Items from a dataset

----------------

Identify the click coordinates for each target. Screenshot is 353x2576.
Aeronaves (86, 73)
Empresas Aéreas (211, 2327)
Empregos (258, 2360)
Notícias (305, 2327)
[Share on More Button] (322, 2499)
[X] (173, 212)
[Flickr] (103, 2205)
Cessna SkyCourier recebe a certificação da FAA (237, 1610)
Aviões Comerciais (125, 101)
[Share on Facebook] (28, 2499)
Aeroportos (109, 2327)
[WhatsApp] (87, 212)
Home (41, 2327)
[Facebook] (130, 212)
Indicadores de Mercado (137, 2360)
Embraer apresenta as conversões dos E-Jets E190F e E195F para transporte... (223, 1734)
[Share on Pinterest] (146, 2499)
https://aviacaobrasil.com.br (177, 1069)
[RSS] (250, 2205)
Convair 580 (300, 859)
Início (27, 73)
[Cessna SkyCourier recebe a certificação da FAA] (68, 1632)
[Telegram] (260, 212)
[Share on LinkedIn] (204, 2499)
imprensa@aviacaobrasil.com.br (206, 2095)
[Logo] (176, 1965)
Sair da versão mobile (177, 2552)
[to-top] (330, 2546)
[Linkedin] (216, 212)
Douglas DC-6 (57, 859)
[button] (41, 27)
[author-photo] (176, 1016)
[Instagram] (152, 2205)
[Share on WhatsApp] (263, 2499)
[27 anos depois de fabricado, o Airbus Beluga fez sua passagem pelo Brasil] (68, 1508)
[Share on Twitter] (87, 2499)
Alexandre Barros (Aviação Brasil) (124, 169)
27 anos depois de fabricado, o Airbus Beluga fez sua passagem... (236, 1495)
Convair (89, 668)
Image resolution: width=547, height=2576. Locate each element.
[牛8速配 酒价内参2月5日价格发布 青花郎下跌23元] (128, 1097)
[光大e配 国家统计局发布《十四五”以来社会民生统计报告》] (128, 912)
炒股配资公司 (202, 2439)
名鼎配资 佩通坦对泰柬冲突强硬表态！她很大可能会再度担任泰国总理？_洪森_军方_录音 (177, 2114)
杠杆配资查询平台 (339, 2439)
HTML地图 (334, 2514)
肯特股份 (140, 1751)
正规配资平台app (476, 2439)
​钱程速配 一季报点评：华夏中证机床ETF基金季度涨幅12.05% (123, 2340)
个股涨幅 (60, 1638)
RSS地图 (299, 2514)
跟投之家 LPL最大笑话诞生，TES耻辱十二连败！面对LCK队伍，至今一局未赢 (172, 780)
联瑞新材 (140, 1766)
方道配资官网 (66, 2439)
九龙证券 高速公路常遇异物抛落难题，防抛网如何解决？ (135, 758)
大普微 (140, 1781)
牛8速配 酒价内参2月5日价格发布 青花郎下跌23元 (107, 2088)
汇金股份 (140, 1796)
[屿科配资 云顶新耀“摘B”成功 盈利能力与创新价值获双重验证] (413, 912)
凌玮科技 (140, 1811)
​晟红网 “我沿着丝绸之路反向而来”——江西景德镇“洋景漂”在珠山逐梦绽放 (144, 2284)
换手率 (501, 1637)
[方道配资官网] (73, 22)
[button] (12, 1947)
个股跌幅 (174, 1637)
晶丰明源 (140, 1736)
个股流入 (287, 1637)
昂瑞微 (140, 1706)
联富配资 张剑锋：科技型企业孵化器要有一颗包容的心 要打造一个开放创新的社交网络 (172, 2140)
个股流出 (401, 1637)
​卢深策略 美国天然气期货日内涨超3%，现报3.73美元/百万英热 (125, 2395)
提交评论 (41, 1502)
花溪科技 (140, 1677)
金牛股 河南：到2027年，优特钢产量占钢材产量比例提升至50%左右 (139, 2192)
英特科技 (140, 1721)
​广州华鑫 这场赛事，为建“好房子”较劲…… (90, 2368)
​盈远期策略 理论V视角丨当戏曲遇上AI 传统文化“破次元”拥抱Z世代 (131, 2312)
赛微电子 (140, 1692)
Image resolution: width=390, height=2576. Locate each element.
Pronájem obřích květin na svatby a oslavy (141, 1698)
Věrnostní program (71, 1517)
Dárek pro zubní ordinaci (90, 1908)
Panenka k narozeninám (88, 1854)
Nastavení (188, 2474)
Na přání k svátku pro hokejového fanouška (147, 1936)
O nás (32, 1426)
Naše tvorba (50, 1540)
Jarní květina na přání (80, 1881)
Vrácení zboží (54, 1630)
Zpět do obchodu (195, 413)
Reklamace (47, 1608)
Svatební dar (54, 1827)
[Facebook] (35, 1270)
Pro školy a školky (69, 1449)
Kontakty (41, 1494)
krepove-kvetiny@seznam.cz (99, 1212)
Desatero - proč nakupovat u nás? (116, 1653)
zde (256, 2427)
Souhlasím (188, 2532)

----------------

» WHAT IS NEEDED: State how many lines in the records above contain the word "recebe". Write the number alone.

» OUTPUT FOR THIS EXERCISE: 2